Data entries
⟨
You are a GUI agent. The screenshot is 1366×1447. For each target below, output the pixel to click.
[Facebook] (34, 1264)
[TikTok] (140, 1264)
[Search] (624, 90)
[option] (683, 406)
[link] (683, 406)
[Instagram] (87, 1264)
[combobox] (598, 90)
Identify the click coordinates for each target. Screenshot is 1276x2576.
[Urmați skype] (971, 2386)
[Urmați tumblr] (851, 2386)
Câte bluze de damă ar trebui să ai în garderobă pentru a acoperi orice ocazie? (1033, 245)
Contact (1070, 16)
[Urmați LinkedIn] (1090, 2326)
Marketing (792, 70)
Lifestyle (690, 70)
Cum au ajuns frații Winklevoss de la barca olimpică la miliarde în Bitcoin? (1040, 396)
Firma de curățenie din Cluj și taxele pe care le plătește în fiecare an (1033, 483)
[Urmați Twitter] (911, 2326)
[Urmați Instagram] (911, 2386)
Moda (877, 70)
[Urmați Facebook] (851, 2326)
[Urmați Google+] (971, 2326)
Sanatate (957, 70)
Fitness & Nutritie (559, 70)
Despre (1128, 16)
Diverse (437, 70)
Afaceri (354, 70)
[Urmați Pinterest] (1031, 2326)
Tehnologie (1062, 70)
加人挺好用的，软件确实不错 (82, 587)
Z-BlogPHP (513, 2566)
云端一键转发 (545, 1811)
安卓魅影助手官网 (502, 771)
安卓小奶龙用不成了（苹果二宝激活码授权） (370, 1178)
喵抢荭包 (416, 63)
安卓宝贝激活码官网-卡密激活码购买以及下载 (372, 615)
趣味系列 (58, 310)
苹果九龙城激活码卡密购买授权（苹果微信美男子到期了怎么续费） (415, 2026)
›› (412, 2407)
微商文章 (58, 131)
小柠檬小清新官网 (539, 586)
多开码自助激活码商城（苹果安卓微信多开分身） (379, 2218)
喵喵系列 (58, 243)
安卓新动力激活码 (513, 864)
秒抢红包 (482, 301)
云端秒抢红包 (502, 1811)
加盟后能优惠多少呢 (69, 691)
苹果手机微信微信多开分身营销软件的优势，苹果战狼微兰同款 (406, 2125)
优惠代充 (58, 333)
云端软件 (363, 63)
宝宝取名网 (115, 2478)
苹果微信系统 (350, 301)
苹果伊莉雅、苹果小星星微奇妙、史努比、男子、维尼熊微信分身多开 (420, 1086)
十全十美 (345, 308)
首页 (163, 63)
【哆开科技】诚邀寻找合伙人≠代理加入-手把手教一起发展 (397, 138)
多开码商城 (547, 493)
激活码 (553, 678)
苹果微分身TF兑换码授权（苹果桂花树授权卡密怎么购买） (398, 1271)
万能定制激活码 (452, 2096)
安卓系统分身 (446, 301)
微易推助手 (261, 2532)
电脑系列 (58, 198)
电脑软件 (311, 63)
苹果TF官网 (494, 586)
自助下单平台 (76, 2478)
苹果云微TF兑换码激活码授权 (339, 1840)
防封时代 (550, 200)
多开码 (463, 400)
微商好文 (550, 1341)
⟩
Give back the data above, repeating every record exactly.

OUTPUT BELOW:
You are a GUI agent. The screenshot is 1366×1447. For each target below, output the pixel to click.
[Facebook] (34, 1264)
[TikTok] (140, 1264)
[Search] (624, 90)
[option] (683, 406)
[link] (683, 406)
[Instagram] (87, 1264)
[combobox] (598, 90)
Identify the click coordinates for each target. Screenshot is 1276x2576.
[Urmați skype] (971, 2386)
[Urmați tumblr] (851, 2386)
Câte bluze de damă ar trebui să ai în garderobă pentru a acoperi orice ocazie? (1033, 245)
Contact (1070, 16)
[Urmați LinkedIn] (1090, 2326)
Marketing (792, 70)
Lifestyle (690, 70)
Cum au ajuns frații Winklevoss de la barca olimpică la miliarde în Bitcoin? (1040, 396)
Firma de curățenie din Cluj și taxele pe care le plătește în fiecare an (1033, 483)
[Urmați Twitter] (911, 2326)
[Urmați Instagram] (911, 2386)
Moda (877, 70)
[Urmați Facebook] (851, 2326)
[Urmați Google+] (971, 2326)
Sanatate (957, 70)
Fitness & Nutritie (559, 70)
Despre (1128, 16)
Diverse (437, 70)
Afaceri (354, 70)
[Urmați Pinterest] (1031, 2326)
Tehnologie (1062, 70)
加人挺好用的，软件确实不错 (82, 587)
Z-BlogPHP (513, 2566)
云端一键转发 (545, 1811)
安卓魅影助手官网 (502, 771)
安卓小奶龙用不成了（苹果二宝激活码授权） (370, 1178)
喵抢荭包 (416, 63)
安卓宝贝激活码官网-卡密激活码购买以及下载 (372, 615)
趣味系列 (58, 310)
苹果九龙城激活码卡密购买授权（苹果微信美男子到期了怎么续费） (415, 2026)
›› (412, 2407)
微商文章 (58, 131)
小柠檬小清新官网 (539, 586)
多开码自助激活码商城（苹果安卓微信多开分身） (379, 2218)
喵喵系列 (58, 243)
安卓新动力激活码 (513, 864)
秒抢红包 (482, 301)
云端秒抢红包 (502, 1811)
加盟后能优惠多少呢 (69, 691)
苹果手机微信微信多开分身营销软件的优势，苹果战狼微兰同款 (406, 2125)
优惠代充 (58, 333)
云端软件 (363, 63)
宝宝取名网 (115, 2478)
苹果微信系统 (350, 301)
苹果伊莉雅、苹果小星星微奇妙、史努比、男子、维尼熊微信分身多开 (420, 1086)
十全十美 (345, 308)
首页 (163, 63)
【哆开科技】诚邀寻找合伙人≠代理加入-手把手教一起发展 (397, 138)
多开码商城 (547, 493)
激活码 (553, 678)
苹果微分身TF兑换码授权（苹果桂花树授权卡密怎么购买） (398, 1271)
万能定制激活码 (452, 2096)
安卓系统分身 (446, 301)
微易推助手 (261, 2532)
电脑系列 (58, 198)
电脑软件 (311, 63)
苹果TF官网 (494, 586)
自助下单平台 (76, 2478)
苹果云微TF兑换码激活码授权 (339, 1840)
防封时代 (550, 200)
多开码 (463, 400)
微商好文 (550, 1341)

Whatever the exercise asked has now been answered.